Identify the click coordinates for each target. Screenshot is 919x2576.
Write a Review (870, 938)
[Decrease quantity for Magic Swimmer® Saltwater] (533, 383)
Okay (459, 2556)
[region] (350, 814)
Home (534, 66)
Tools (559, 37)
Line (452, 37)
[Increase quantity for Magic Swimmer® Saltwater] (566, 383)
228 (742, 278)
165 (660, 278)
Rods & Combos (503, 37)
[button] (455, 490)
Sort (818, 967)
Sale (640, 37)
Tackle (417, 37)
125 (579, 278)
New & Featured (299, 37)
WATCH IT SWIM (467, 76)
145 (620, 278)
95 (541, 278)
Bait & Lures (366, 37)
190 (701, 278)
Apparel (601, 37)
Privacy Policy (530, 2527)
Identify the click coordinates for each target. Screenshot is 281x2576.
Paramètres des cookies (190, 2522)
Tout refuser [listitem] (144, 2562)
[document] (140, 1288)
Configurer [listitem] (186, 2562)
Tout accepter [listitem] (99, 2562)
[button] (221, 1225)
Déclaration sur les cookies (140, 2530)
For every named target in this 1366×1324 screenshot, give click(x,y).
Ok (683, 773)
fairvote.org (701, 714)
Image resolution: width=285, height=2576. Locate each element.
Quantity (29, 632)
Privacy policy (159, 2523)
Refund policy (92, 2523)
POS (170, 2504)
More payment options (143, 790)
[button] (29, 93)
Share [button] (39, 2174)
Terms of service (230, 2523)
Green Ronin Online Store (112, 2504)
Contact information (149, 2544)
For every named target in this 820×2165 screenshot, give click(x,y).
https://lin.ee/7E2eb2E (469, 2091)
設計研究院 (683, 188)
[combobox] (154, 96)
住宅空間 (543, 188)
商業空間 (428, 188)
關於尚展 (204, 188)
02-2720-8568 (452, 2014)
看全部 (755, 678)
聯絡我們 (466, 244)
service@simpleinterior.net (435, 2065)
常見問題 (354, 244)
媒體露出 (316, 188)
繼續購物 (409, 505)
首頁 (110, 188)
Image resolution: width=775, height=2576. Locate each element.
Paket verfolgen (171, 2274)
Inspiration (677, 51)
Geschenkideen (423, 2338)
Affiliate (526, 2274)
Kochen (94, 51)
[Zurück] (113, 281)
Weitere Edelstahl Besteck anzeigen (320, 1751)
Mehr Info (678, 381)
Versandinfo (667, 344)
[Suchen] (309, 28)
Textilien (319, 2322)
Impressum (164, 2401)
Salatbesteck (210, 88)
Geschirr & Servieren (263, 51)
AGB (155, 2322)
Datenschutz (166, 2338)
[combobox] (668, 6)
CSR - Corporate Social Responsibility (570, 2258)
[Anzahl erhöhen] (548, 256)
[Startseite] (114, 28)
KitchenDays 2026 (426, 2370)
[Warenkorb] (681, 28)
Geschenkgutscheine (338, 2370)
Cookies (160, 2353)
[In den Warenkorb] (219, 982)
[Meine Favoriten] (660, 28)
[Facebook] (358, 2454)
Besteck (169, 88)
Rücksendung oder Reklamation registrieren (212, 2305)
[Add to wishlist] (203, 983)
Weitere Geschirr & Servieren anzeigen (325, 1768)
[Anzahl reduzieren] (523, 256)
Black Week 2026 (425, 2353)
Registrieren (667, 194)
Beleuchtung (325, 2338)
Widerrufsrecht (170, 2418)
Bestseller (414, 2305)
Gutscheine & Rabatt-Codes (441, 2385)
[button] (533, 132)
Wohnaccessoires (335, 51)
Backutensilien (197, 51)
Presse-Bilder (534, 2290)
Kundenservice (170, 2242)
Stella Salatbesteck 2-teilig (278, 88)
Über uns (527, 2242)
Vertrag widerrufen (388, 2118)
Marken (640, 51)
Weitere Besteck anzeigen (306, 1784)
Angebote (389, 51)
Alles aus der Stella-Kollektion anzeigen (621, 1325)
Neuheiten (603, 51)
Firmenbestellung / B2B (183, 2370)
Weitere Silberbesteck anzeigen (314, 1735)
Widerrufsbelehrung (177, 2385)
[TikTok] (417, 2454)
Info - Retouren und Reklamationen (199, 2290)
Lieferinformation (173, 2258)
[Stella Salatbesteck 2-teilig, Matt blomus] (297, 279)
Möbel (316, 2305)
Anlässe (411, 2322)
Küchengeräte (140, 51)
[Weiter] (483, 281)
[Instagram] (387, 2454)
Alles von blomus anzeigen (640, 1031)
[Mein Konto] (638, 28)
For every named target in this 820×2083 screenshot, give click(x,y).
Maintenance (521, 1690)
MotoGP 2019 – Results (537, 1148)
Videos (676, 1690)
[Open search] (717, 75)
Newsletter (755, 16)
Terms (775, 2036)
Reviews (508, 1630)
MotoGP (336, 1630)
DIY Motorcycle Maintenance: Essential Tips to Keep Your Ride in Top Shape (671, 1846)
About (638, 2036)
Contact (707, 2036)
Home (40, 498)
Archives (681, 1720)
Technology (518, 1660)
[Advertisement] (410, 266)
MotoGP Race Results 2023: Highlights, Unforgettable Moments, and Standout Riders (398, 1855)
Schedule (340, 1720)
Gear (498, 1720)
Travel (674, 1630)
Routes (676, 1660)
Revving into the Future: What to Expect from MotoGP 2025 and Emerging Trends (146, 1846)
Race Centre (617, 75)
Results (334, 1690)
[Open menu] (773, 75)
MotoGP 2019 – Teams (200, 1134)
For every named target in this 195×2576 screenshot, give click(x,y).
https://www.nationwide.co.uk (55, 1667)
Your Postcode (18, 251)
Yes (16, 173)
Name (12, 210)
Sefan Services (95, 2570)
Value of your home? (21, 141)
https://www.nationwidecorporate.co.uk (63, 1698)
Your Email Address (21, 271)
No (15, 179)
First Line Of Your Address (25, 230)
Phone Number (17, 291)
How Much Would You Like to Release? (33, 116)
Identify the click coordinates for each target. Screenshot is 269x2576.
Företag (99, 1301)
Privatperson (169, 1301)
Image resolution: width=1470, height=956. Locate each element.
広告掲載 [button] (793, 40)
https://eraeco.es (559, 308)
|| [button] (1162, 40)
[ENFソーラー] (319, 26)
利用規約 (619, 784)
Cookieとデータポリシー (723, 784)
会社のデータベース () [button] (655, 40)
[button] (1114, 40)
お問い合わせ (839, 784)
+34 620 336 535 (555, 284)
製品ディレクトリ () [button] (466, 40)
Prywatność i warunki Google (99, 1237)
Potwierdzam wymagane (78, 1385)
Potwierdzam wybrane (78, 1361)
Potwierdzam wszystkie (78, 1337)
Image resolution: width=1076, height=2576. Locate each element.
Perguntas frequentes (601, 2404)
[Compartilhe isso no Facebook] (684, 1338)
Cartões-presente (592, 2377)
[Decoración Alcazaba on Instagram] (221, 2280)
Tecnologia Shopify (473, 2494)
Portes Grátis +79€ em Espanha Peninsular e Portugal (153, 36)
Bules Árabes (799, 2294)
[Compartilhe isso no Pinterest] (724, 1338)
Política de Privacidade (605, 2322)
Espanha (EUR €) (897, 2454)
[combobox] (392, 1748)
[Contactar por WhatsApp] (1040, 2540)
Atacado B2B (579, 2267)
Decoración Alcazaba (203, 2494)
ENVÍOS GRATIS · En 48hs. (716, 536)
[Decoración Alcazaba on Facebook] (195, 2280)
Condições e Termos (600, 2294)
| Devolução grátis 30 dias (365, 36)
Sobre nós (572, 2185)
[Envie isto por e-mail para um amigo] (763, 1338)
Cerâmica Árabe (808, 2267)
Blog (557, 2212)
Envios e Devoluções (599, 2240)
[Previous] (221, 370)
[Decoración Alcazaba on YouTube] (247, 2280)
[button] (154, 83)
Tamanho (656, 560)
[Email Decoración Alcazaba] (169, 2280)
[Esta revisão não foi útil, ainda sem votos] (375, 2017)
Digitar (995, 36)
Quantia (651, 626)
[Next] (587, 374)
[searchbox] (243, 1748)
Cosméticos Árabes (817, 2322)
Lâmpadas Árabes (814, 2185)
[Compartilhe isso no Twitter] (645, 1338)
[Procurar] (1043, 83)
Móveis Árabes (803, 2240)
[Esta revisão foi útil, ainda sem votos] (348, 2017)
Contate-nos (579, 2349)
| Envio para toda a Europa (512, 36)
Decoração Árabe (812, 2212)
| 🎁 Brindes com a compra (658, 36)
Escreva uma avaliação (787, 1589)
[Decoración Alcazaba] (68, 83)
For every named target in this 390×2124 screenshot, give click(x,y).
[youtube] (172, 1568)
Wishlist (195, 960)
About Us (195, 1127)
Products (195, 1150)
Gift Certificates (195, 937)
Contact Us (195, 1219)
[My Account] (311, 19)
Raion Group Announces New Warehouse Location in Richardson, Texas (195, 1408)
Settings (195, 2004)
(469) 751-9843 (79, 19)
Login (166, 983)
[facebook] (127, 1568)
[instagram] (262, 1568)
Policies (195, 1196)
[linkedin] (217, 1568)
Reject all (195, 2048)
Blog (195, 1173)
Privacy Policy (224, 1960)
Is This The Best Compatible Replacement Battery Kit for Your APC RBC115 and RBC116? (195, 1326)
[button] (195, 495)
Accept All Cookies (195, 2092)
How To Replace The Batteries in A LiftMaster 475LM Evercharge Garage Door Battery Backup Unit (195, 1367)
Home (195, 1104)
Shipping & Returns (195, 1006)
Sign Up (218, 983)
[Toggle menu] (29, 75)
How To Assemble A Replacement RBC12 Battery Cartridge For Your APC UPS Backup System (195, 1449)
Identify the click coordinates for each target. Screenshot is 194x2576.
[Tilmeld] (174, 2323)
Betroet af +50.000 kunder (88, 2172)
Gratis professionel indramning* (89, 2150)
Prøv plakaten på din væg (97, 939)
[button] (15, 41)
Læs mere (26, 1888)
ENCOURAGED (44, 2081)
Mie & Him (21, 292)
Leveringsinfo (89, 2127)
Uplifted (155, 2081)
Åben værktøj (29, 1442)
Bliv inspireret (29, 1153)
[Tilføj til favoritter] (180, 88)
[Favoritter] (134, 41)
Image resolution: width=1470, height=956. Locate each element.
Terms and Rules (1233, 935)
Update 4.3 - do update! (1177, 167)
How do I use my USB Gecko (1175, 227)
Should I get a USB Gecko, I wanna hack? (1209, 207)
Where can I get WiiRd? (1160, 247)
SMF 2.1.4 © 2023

> **What you have to do**
Using only the entries above, output the line with "Quantia (651, 626)", the line with "[My Account] (311, 19)", and all lines between them, exactly as they stand.

> **Answer to the exercise**
Quantia (651, 626)
[Next] (587, 374)
[searchbox] (243, 1748)
Cosméticos Árabes (817, 2322)
Lâmpadas Árabes (814, 2185)
[Compartilhe isso no Twitter] (645, 1338)
[Procurar] (1043, 83)
Móveis Árabes (803, 2240)
[Esta revisão foi útil, ainda sem votos] (348, 2017)
Contate-nos (579, 2349)
| Envio para toda a Europa (512, 36)
Decoração Árabe (812, 2212)
| 🎁 Brindes com a compra (658, 36)
Escreva uma avaliação (787, 1589)
[Decoración Alcazaba] (68, 83)
For every named target in this 390×2124 screenshot, give click(x,y).
[youtube] (172, 1568)
Wishlist (195, 960)
About Us (195, 1127)
Products (195, 1150)
Gift Certificates (195, 937)
Contact Us (195, 1219)
[My Account] (311, 19)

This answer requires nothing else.